Ich hätte mir auch gewünscht, dass die Zahlen ein anderes Bild zeigen. Doch auch das ist nichts Neues. Für schlechter verdienende Männer war es schon immer schwieriger, eine Frau zu finden. Bei den Singlefrauen finden sich dagegen eher viele Gutverdienende. Nur finden sich diese und die wenig verdienenden Männer eher nicht.

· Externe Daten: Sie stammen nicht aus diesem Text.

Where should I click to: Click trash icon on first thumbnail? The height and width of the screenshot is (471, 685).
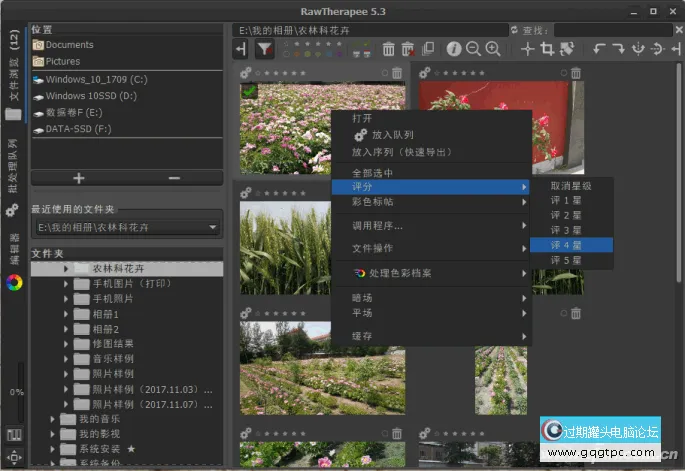(x=397, y=73)
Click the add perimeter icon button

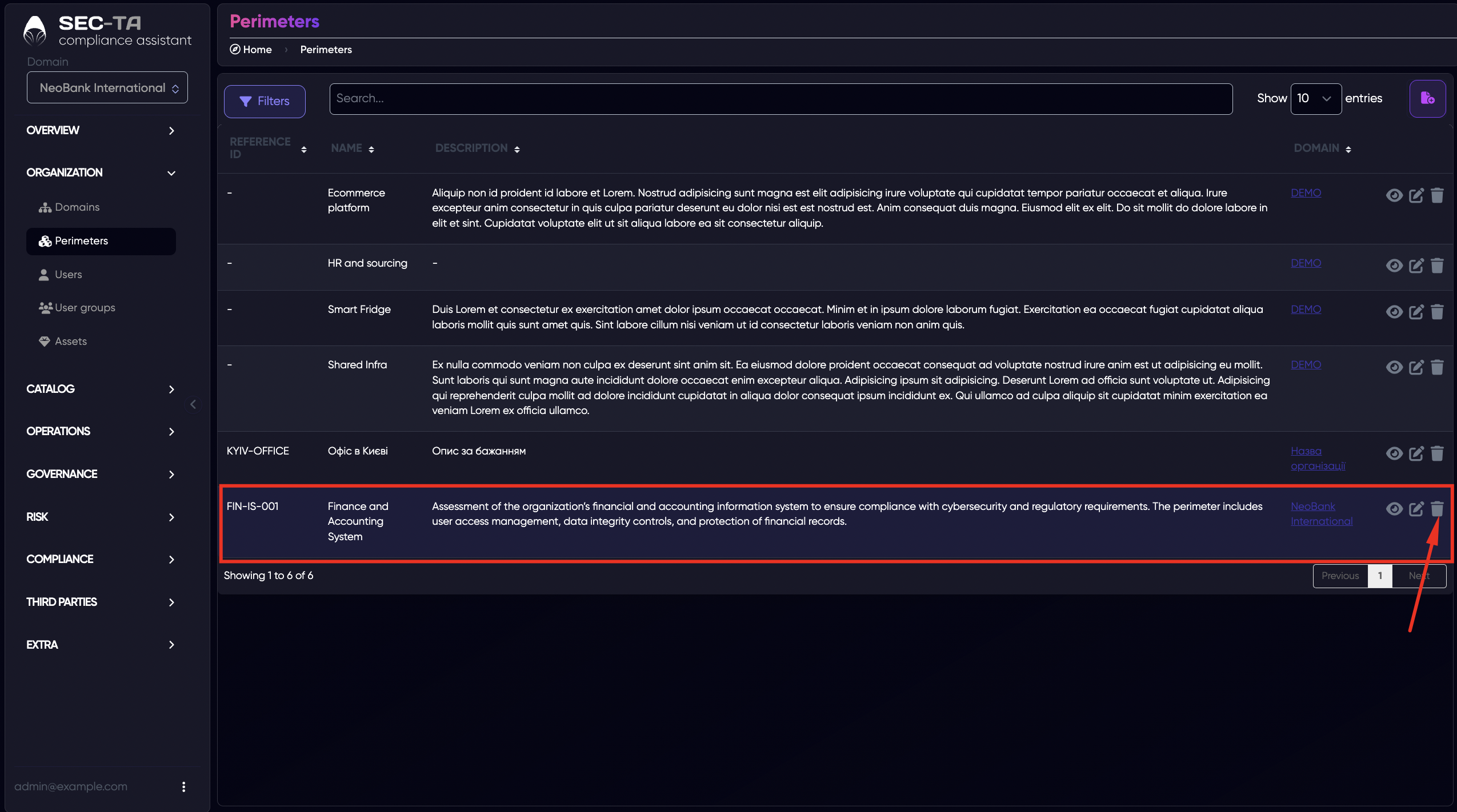point(1427,98)
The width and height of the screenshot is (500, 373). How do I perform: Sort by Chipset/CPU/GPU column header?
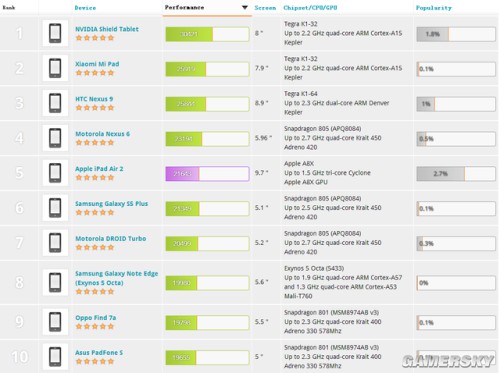click(x=310, y=8)
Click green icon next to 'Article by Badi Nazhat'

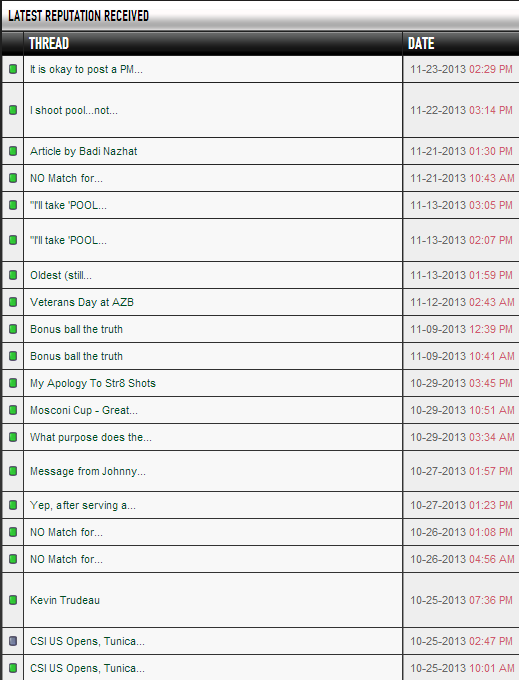point(13,151)

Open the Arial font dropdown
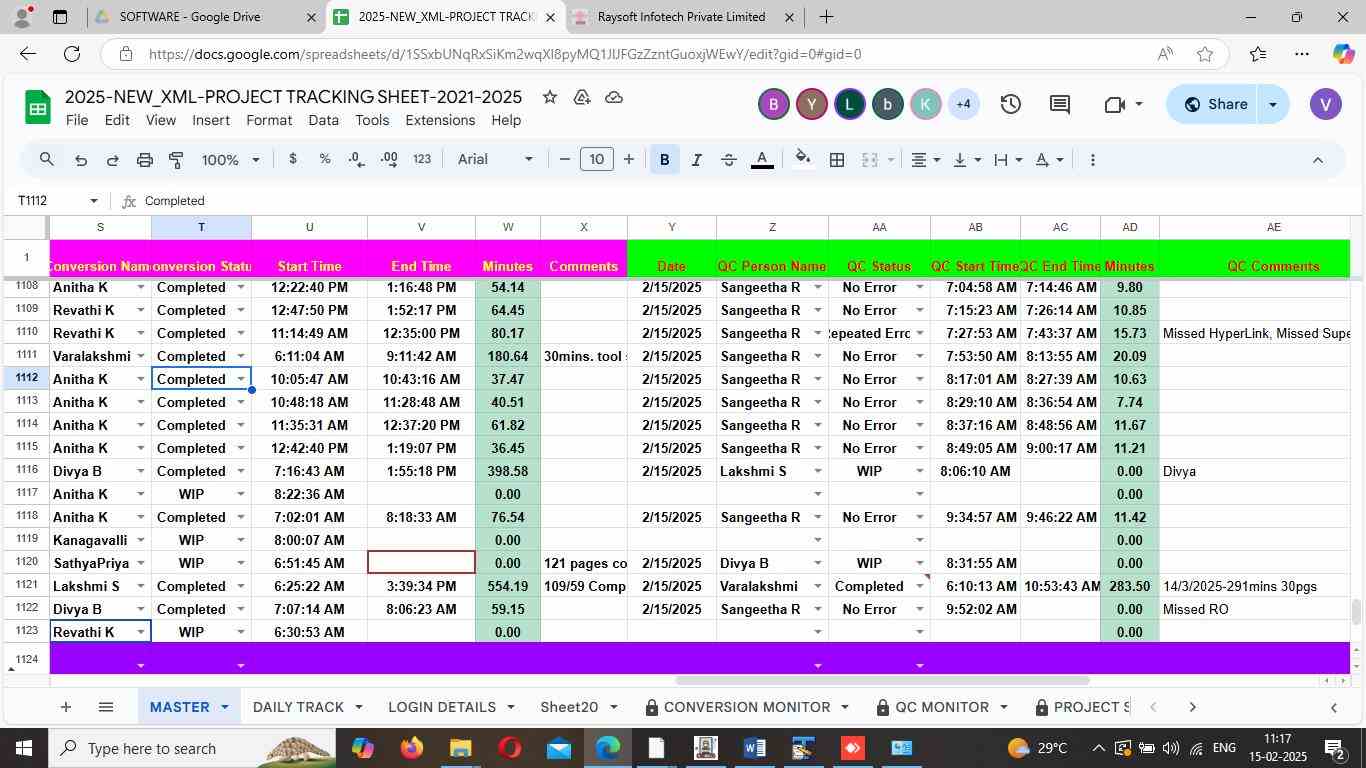click(x=495, y=160)
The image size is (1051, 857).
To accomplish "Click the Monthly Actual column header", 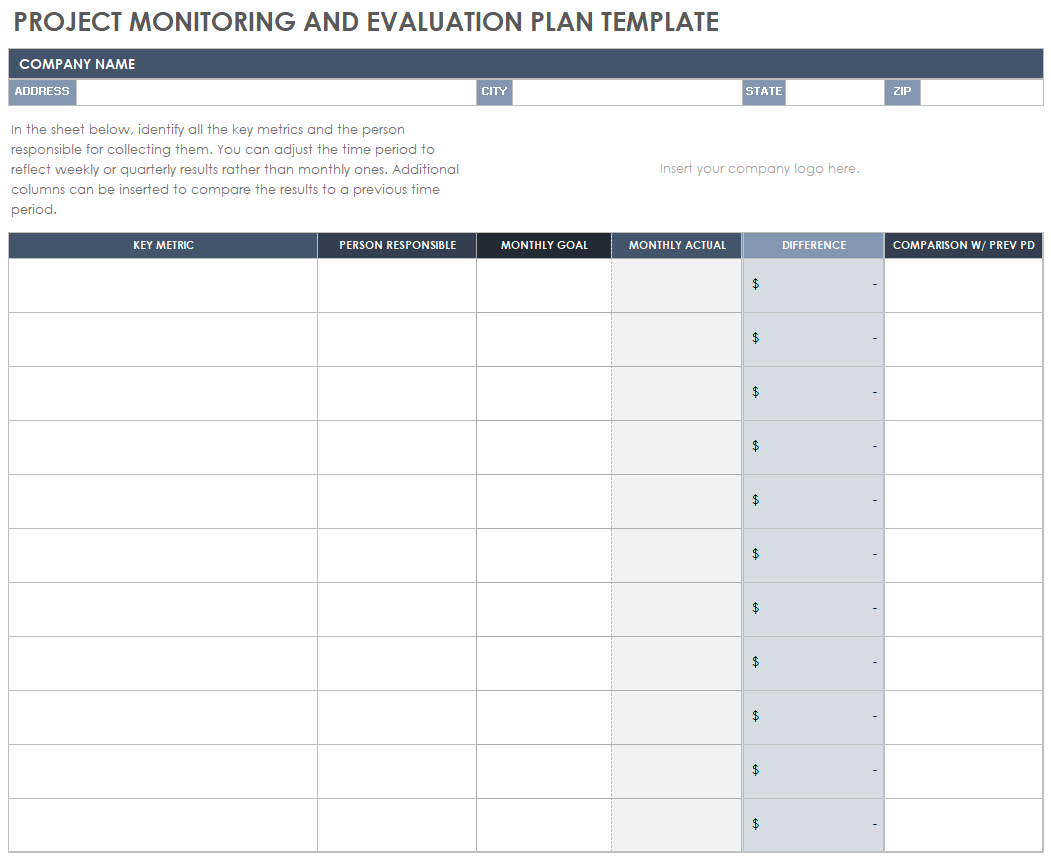I will pos(677,245).
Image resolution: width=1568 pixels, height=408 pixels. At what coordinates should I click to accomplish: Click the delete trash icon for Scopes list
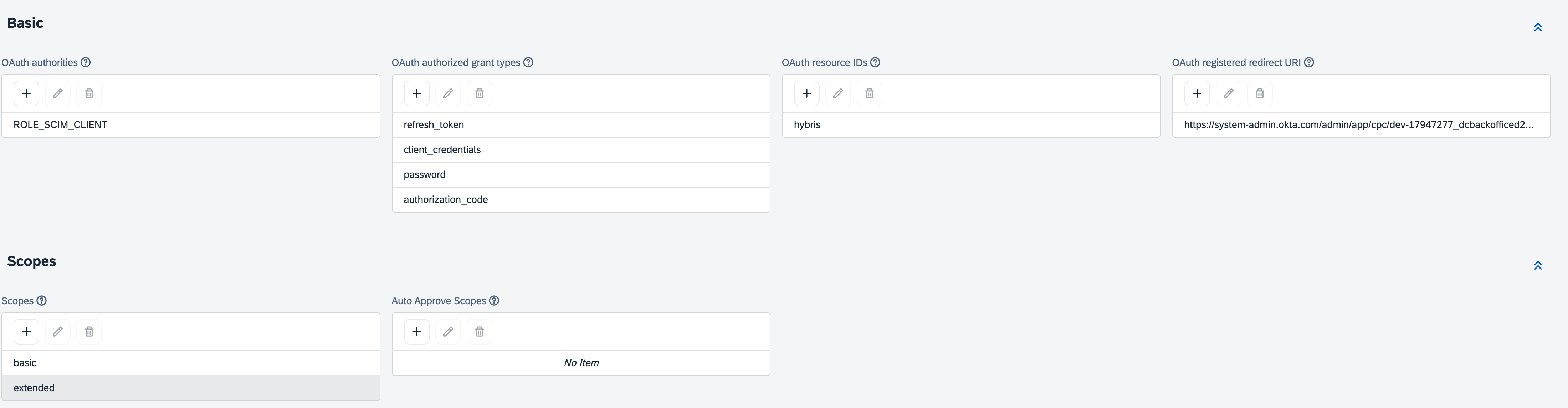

Weil sich, wie Sie im Titel der Studie sagen, Gegensätze eben nicht anziehen. Was bedeutet das nun für die Gesellschaft?
Die Ungleichheit innerhalb von Paarbeziehungen sinkt, jene zwischen den Haushalten aber wächst. Die gesellschaftliche Durchmischung sinkt, die Leute sortieren sich immer mehr. In der Schweiz ist der Einfluss der Paarbildung auf die Einkommensungleichheit zwischen den Haushalten aber noch immer geringer als in anderen Ländern und hat über die Zeit kaum zugenommen.

Was heisst das für uns als Individuen? Bei all diesen Datingapps kann man doch wunderbar angeben, welche Hobbys man hat, was man gerne isst, wohin man gerne verreist. Sollte man stattdessen einfach den Lohn angeben?
Ja nicht! Denn viel hängt auch vom Umfeld ab, davon, wo man sich bewegt. Der Lohn wirkt indirekter, als es in der Studie scheinen mag. Es gibt sogar andere Studien, die zeigen, dass beim Onlinedating weniger gleiche Paare entstehen als im realen Leben.

Glauben Sie denn noch an die Liebe und an Romantik, nachdem Sie diese Zahlen vor sich haben? Ja! Man kann sich in jemanden verlieben, der gleichzeitig die entsprechenden Ressourcen hat. Das schliesst sich nicht aus. Und auch wenn die Homogamie zugenommen hat, es gibt noch immer viele glückliche Paare, die einen ganz gemischten Hintergrund haben.